======== Source document ========

You don’t have to live in a small city in the middle of nowhere 

I live an hour from Milwaukee and an hour from Green Bay. I’m 2 hours from Chicago. If I need a big city fix, I can get it. 

Small city living does not imply isolation, boredom, and disconnectedness. There are interesting, thriving small cities near universities and major hospitals and pro sports teams and anything else you could ever want. 

It’s often faster to drive to the Milwaukee airport (60 mile drive) to pick up an incoming friend or family member than it was to get someone from LAX when I lived in Studio City (25 mile drive). 

I’m a 4 hour flight from my family in LA. I’m about a 1.5 hour flight from my sister in Kansas City and my friends in NYC. I’m a 4 hour drive from my brother in Michigan.

You can find a small city with really cool people

Some people think that leaving a big city means you will end up surrounded by boring, unmotivated, one-dimensional, non-diverse people. That doesn’t have to be the case. Small cities have been growing more diverse, and if you look for one on the periphery of big metro area or University you’ll find tons of interesting people. We’ve met cool people through yoga, sports, work, and random neighborly interactions.

========

**Explore the material**
(a) In the piece on small-city living, rewrite everything from "Some people think" down to "random neighborly interactions.", using "hiking" in place of "yoga".
(b) Write what comes next in the piece on small-city living, picking up after its last sentence.

======== Given records ========

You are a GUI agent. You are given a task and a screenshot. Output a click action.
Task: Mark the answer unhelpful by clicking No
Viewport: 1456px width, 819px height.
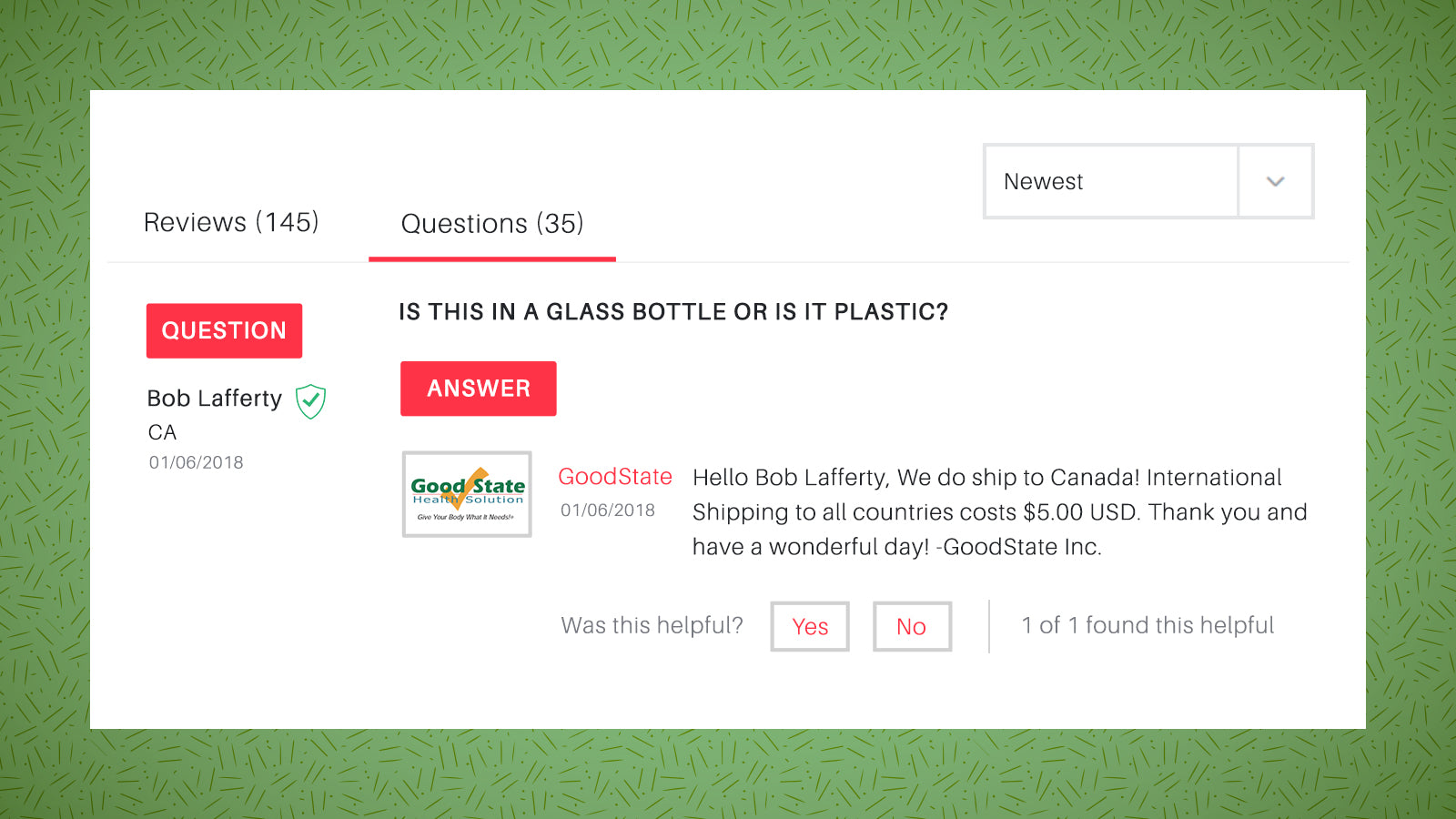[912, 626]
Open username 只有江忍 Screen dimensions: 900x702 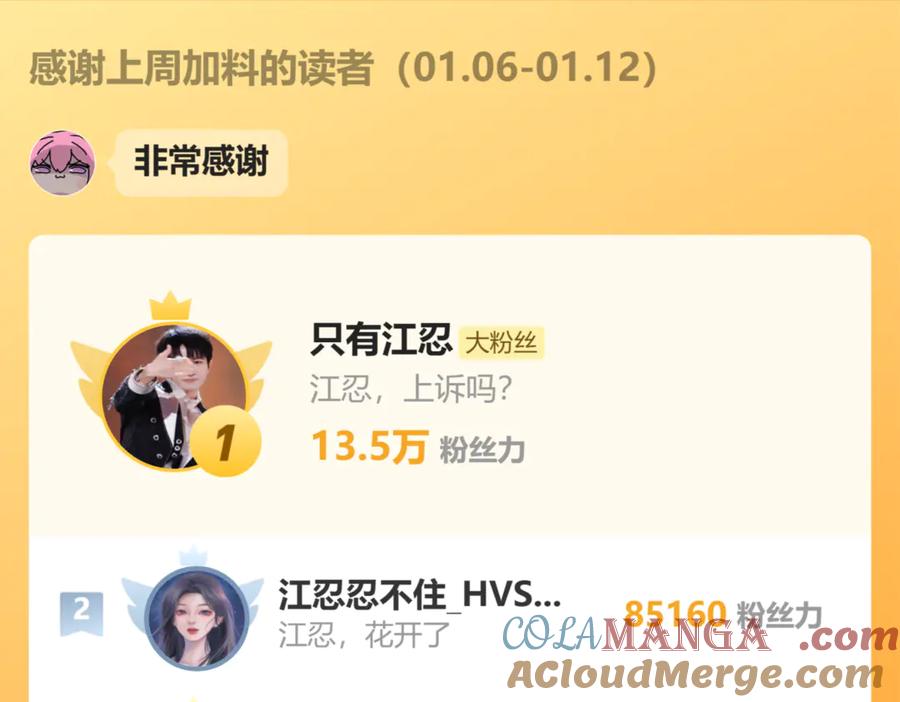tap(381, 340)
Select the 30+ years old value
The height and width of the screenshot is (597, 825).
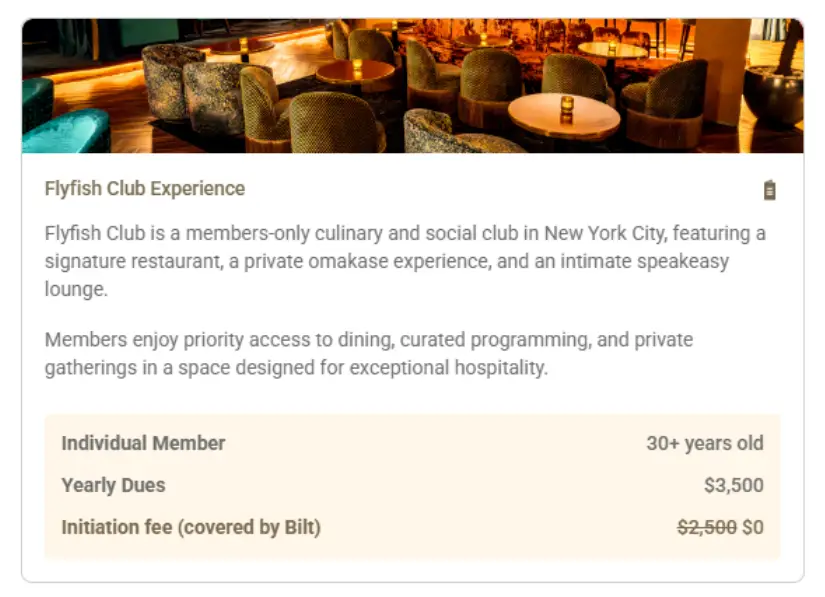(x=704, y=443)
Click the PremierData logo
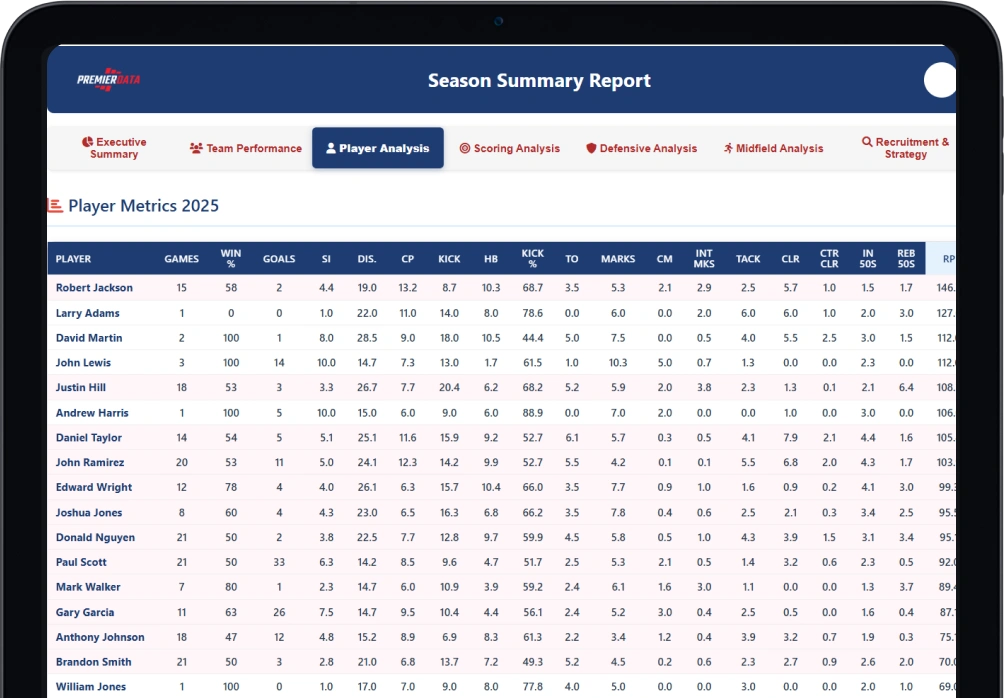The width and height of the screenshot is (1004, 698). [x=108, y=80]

========

**Set of answers**
(a)
Some people think that leaving a big city means you will end up surrounded by boring, unmotivated, one-dimensional, non-diverse people. That doesn’t have to be the case. Small cities have been growing more diverse, and if you look for one on the periphery of big metro area or University you’ll find tons of interesting people. We’ve met cool people through hiking, sports, work, and random neighborly interactions.

(b)
I should also note that I’m lucky that my wife’s extended family lives in our area, and that we could also re-connect with my wife’s friends in the area. It’s a huge reason we decided to live where we do. Having friends and family nearby makes a move about a million times easier (see, again, our Madison disaster.)

It’s not all perfect in a small city 

I’m not totally drunk on the small city kool aid. There are certainly things I’m giving up and things that I miss about big city life.

Big cities have more options

Big cities generally have the best schools, the best hospitals, the best entertainment, the best food, the best recreational athletics, and the best chances for making new friends as a young adult.

If I could have bought my exact house in a nice section of Los Angeles, CA, I probably would have. LA has fun stuff to do and open minded people and pretty amazing weather year round and access to incredible nature. I mean, I grew up in an LA suburb, so I know how great it can be. 

My California coast fantasy breaks down when you consider cost of living. I don’t want to wear a suit everyday, or go to grad school, or become a software engineer, or work long hours every day at a job I hate just so I can eke out some time doing fun stuff for a couple hours every weekend. 

I don’t have kids yet, so school quality wasn’t really a non-factor in our decision making. Maybe that will come back to bite us. The ratings aren’t that great in our area. But we’re willing to cross that bridge when we come to it. My wife and I are both products of public school systems and we think we turned out okay.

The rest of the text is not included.